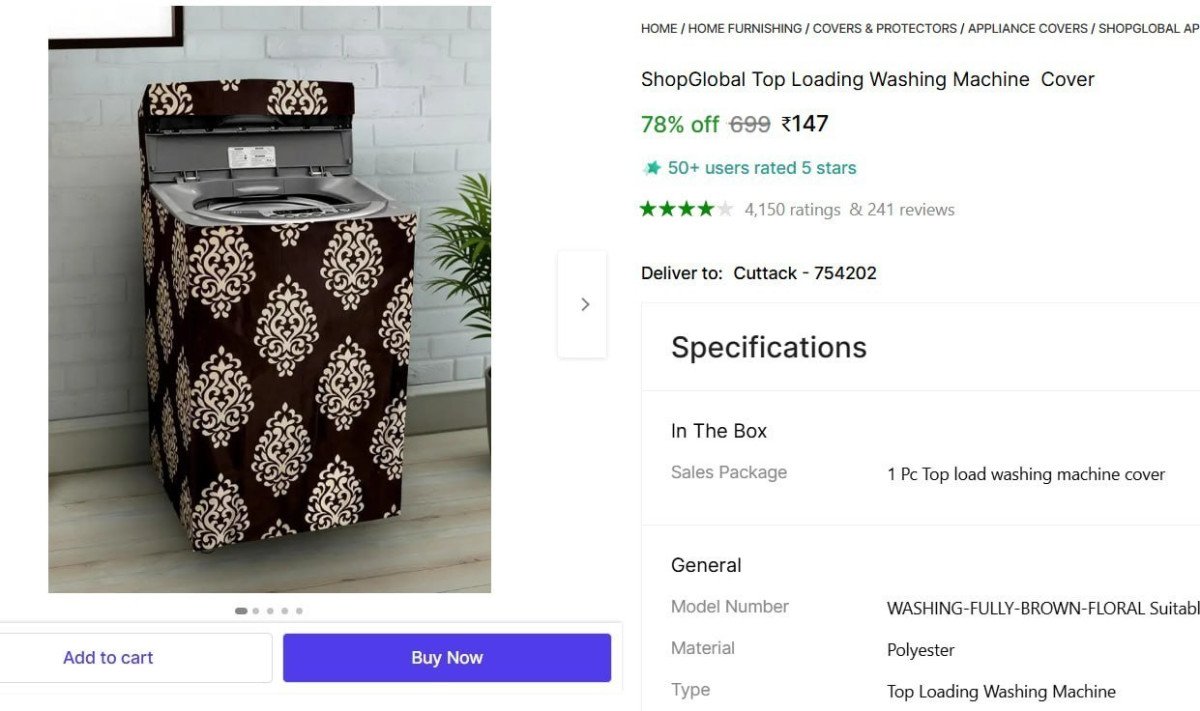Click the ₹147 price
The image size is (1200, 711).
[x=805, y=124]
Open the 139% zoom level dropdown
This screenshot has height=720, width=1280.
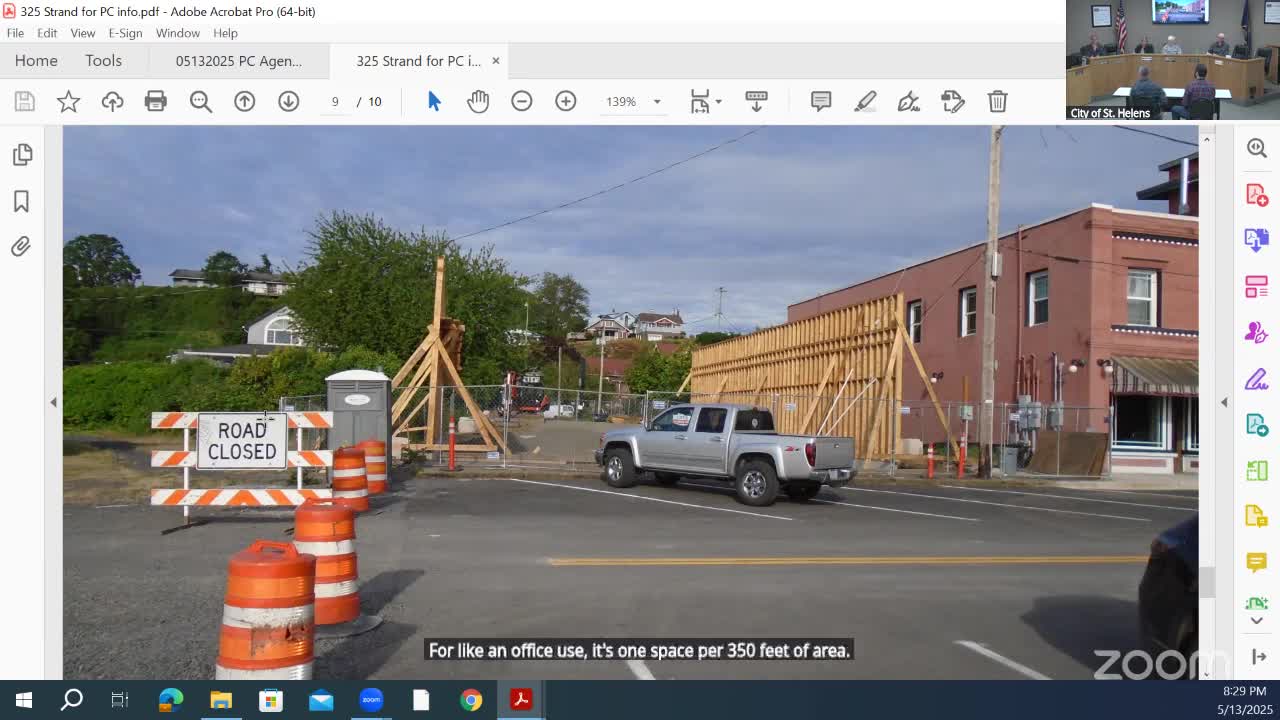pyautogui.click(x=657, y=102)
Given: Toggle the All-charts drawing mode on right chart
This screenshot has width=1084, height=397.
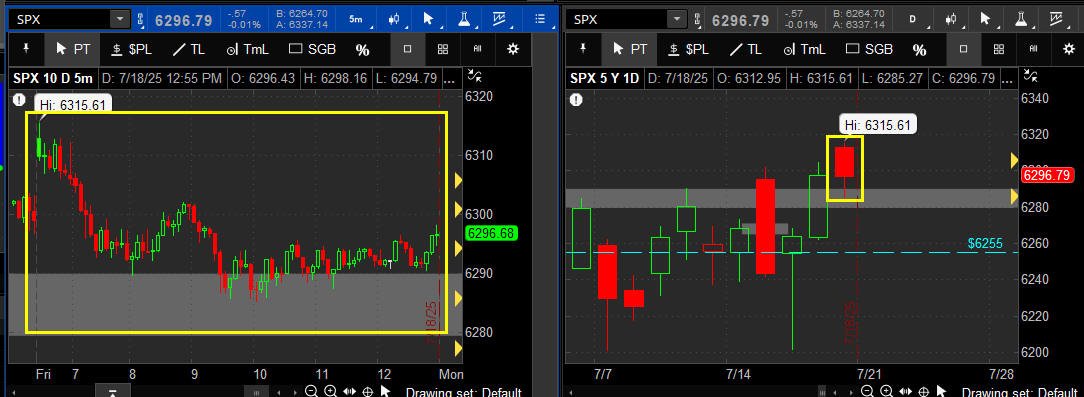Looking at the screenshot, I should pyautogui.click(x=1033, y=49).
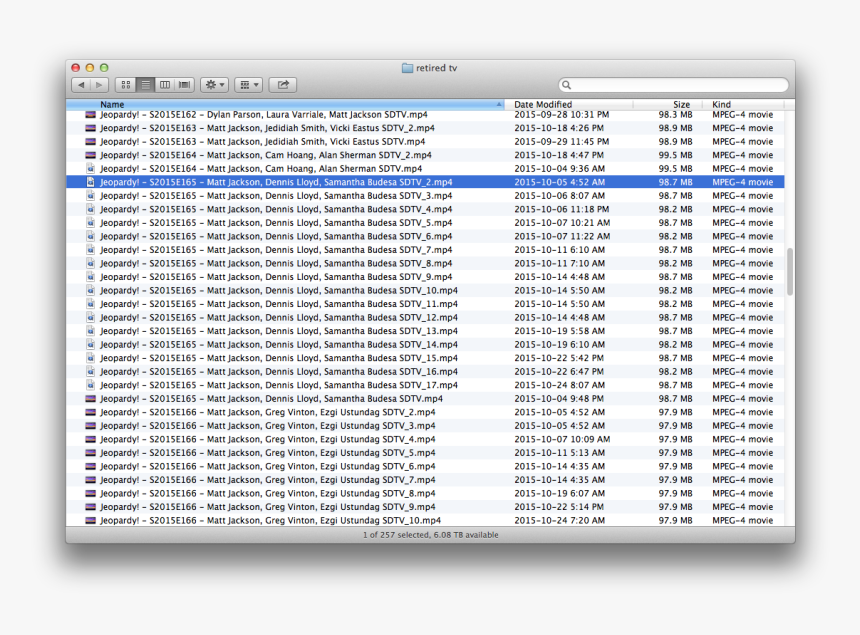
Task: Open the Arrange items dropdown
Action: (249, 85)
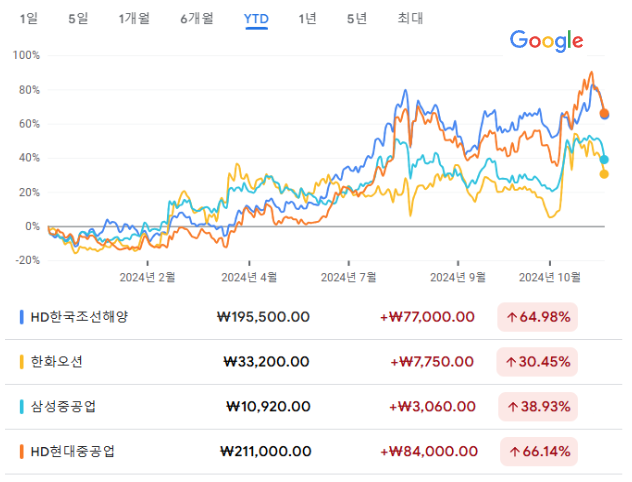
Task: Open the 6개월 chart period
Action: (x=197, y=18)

────────────────────────────────────────

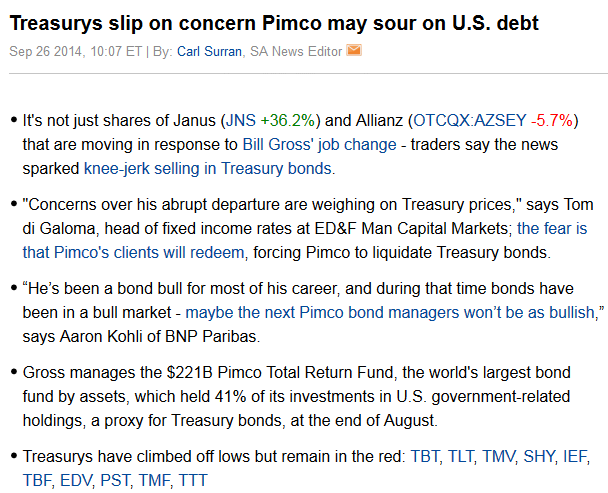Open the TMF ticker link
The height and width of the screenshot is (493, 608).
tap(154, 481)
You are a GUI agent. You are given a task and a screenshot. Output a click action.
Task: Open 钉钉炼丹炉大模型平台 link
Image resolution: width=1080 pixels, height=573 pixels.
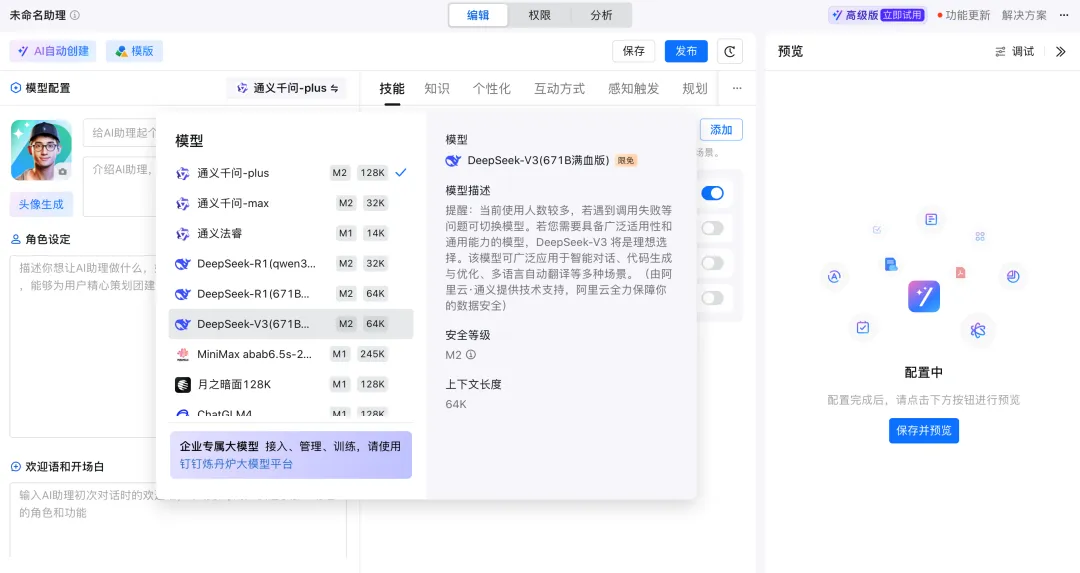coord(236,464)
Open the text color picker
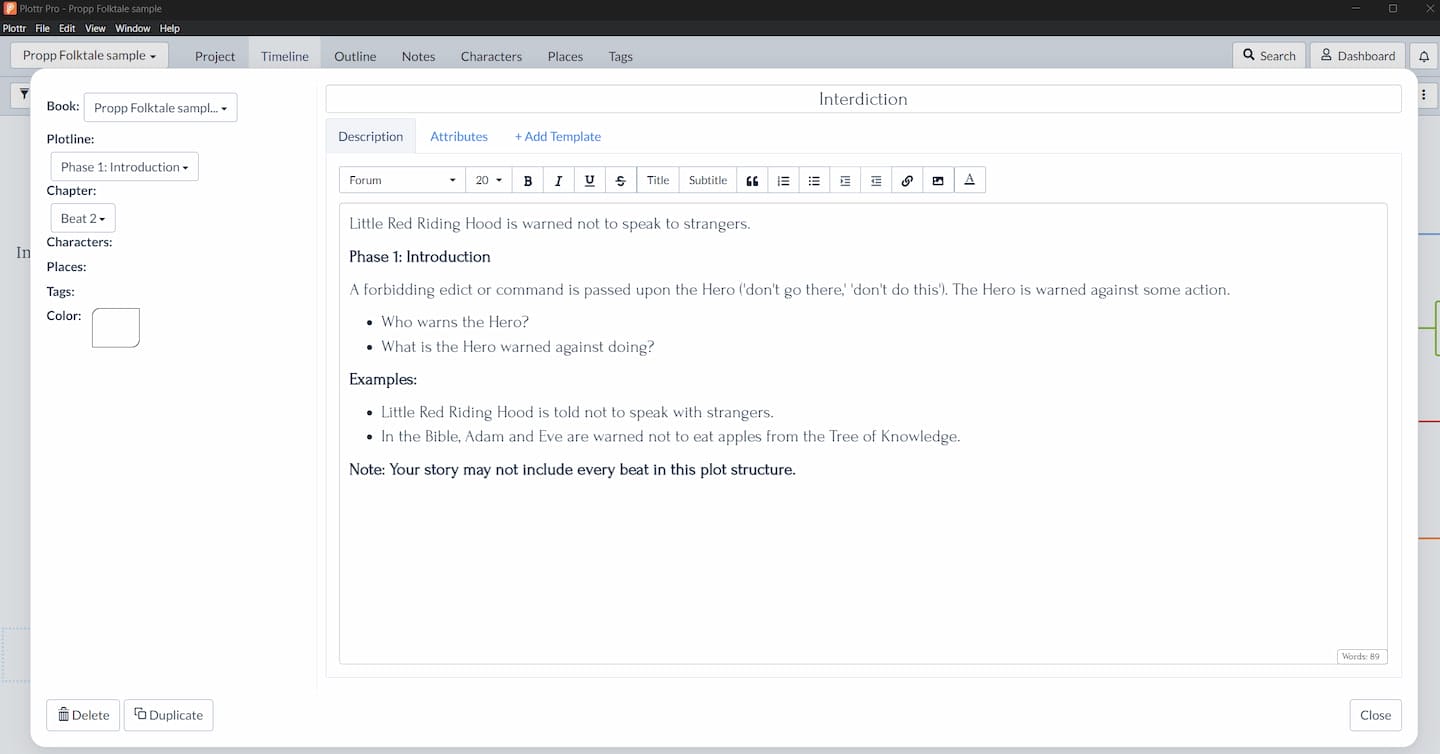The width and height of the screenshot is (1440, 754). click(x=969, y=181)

────────────────────────────────────────

How to complete this task: Although the records above contain pictures, the copy should not; retype exactly the lines from the one containing "Open the 139% zoom level dropdown" through the one containing "Given: Toggle the".

Completed task:
Open the 139% zoom level dropdown
This screenshot has height=720, width=1280.
pyautogui.click(x=657, y=102)
Given: Toggle the All-charts drawing mode on right chart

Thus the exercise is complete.